Incident documentation/20150908-ores

From Wikitech
Jump to: navigation, search

Between 1350 UTC and 1550 UTC, ORES was down during an upgrade.

Summary

During an upgrade, version issues cause the ORES service to go down for approximately two hours. The problem was the result of the wrong version of ORES being pushed to the production servers. This was due to an outdated 'master' branch being pushed to the 'deploy' branch before the 'fab deploy_web' and 'fab deploy_celery' scripts were called. This resulted in the service being unable to even start.

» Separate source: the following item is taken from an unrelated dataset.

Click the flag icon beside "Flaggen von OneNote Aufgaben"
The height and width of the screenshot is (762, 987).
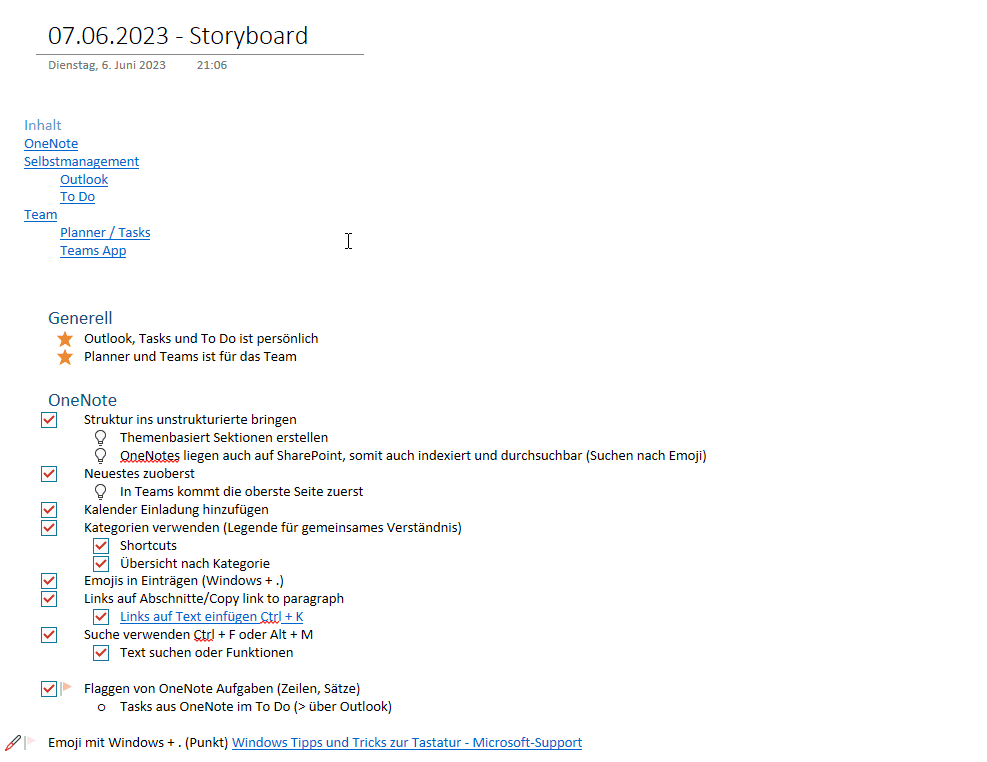(67, 688)
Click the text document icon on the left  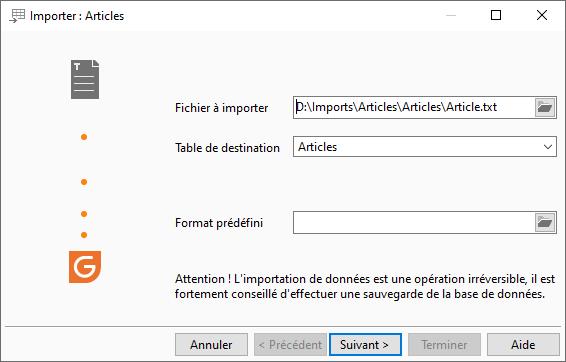85,79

Another issue worth note is the extreme amount of time spent waiting for pip to update packages (that did not need updating in the first place). While revscoring and ores specify a range of versions requirements that was satisfied by packages that were already installed, pip insisted on installing new versions repeatedly.

Timeline

  • 2015-09-08 @ 13:50 UTC -- 'fab deploy_worker' command is run
    • ... moments later ores.wmflabs.org stopped responding
  • 2015-09-08 @ 15:50 UTC -- ORES is able to serve requests again

Conclusions

  • pip is great for development, but it's a problem in production. We should never be surprised with a 5 minute compile time when we're deploying code
  • It's critical to make sure that the right version is on the 'deploy' branch before starting the deployment.

Actionables

  • phab:T111806 -- ORES load balancer doesn't rebalance on 500 reponses
  • phab:T111826 -- [Spike] Under what circumstances does pip want to re-compile scipy/numpy?
  • phab:T111828 -- ORES/Wikilabels deploy checklist